====== EXCERPTED PASSAGE

Published monthly by William Penn Charter School in the interest of our faculty and staff.
News to Know
Chief Development Officer Hal Davidow and Head of School Darryl Ford attended the annual INDEX Benchmarking conference in Tampa. While there, Darryl led a roundtable discussion on Engaging Alumni and Parent Donors.
Darryl Ford was recently invited to speak at the Friends School of Atlanta Quaker Education Night.
In October, Kristen Ostendorf helped facilitate a workshop for the Episcopal Diocese of Pennsylvania's Anti-Racism Commission on personal accountability and racism. Her contribution centered around the concept of white privilege and white fragility within a spiritual framework. The work was informed by the writings of Debby Irving and Robin DiAngelo.
Congratulations and special thanks to the many PC colleagues who shared their expertise by teaching workshops and/or mentoring at the Teaching & Learning Center during October: Alice Bateman, Naveena Bembry, Eileen Bossone, John Estok, Jane Evans, Debbie Foley, Julian Guindon, Jeff Humble, Corey Kilbane, Shahidah Kalam Id-Din, Joy Lai, Rachel Malhotra, Marianne Master, Sara Moses, Michael Moulton, Eva Kay Noone, Lee Payton, Christie Pearsall, Jim Pilkington, Lisa Reedich, Pam Shannon, Alec Tressler, Lisa Turner, Doug Uhlmann, Antonio Williams and Melanie Wills.
Kaitlyn Norton and Nate Osheyack welcomed a son, Emmett, on September 29.
News & Notes
Lindsay Franklin recently attended a conference on diversity and identity for early childhood educators called “Little Chairs, Big Differences.”
Judith Hill and Sara Moses attended Arthur Larrabee's Clerking Workshop, held at Friends Center on October 16.
On October 16, Anabelle Montero-Hricz, Linda O'Malley and Darci Spencer traveled to Newark, Del., to attend the Responsive Classroom workshop designed specifically for specials teachers.
Lisa Reedich attended a one-day seminar titled "Conflict Resolution Strategies for the Workplace" offered by the Center for Resolutions in Media, Pa. Concepts covered were: styles of conflict management, active listening, de-escalating anger, identifying positions, interests and issues, and collaborative problem solving.
Welcome to New Faces!
Colin McCloskey OPC '14 is a new Development Associate. A graduate of Ursinus College, Colin is excited to be back at his alma mater supporting events, alumni relations and annual giving.
Shawna Hanley is our new Administrative Assistant to the Chief Development Officer, replacing Jen Cubbin, who has moved over to Admissions. A graduate of West Chester University, Shawna comes to us after more than eight years as an executive assistant in both higher education and the financial sector.

============
====== RECORDS SHOWN

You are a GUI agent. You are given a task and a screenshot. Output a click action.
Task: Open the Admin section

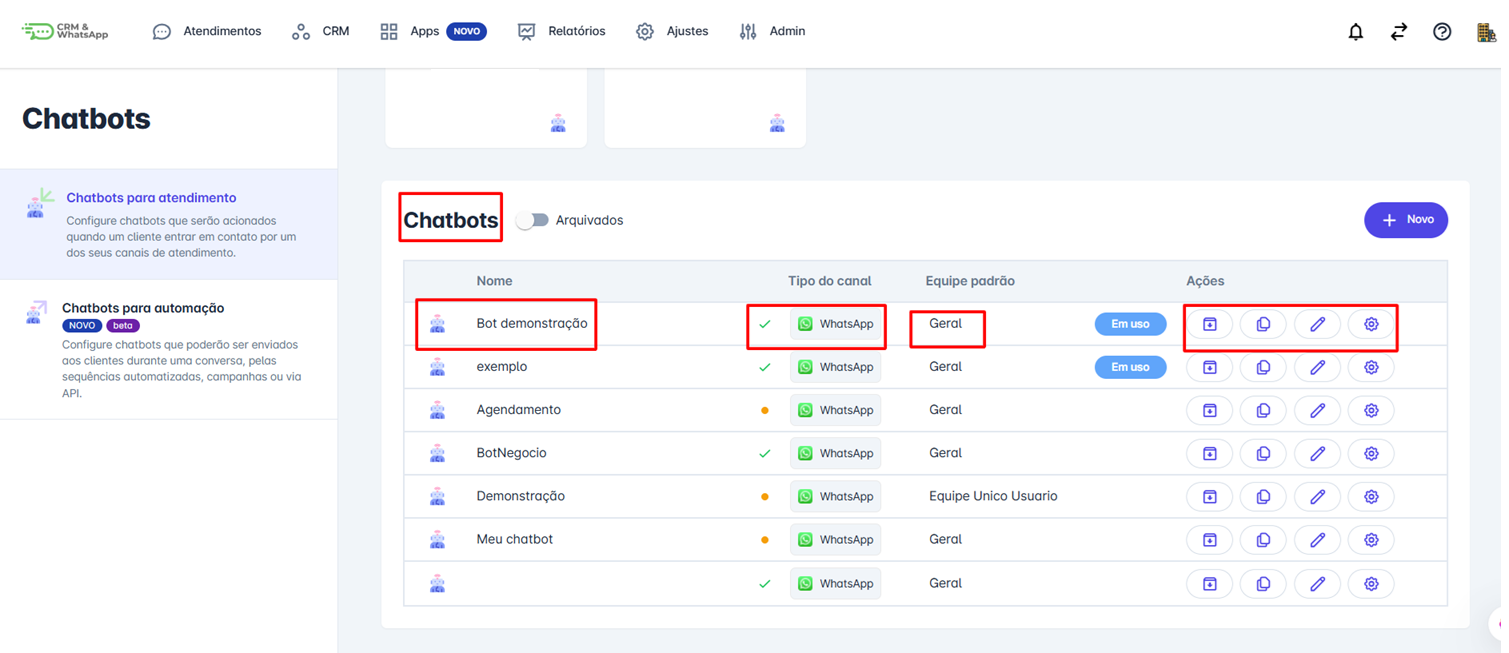click(771, 31)
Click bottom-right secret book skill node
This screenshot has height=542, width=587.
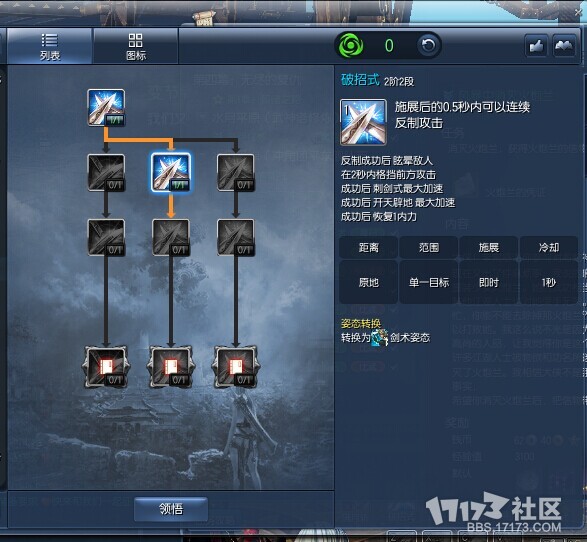236,367
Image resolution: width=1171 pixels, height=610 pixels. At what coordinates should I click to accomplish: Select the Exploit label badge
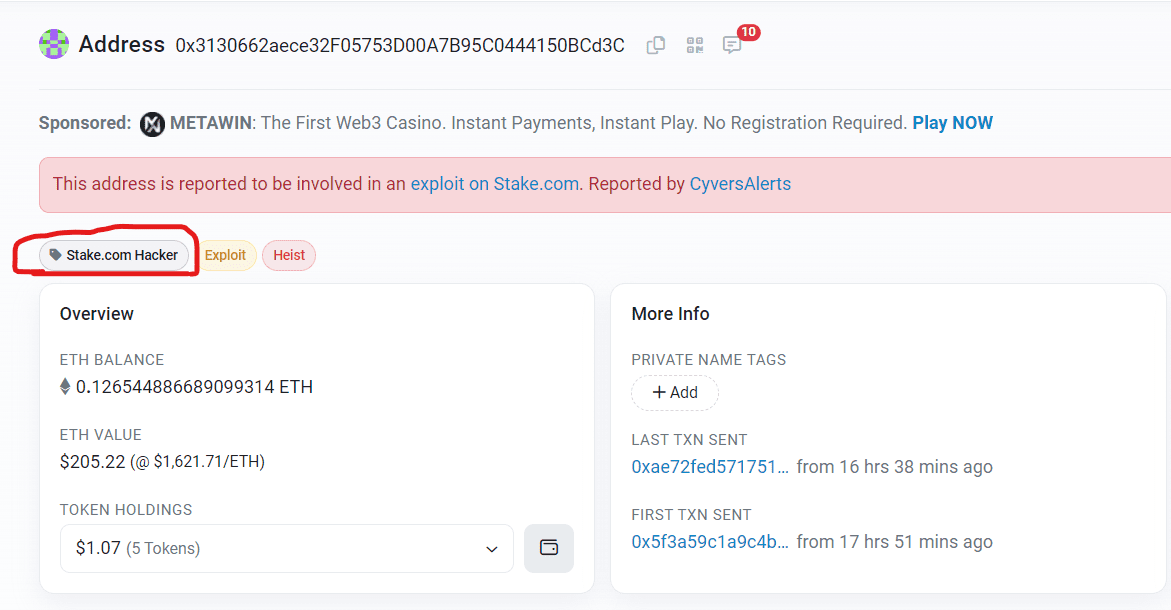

============

» **WORK INSTRUCTIONS**
[1] In the staff newsletter, which college did Colin McCloskey graduate from?
[2] Arrange the lines of the dataset listing as a numbered list, skipping blank lines and leaving the pictures out.

» **RESPONSES**
[1] Ursinus College

[2]
1. You are a GUI agent. You are given a task and a screenshot. Output a click action.
2. Task: Open the Admin section
3. click(771, 31)
4. Click bottom-right secret book skill node
5. This screenshot has height=542, width=587.
6. 236,367
7. Image resolution: width=1171 pixels, height=610 pixels. At what coordinates should I click to accomplish: Select the Exploit label badge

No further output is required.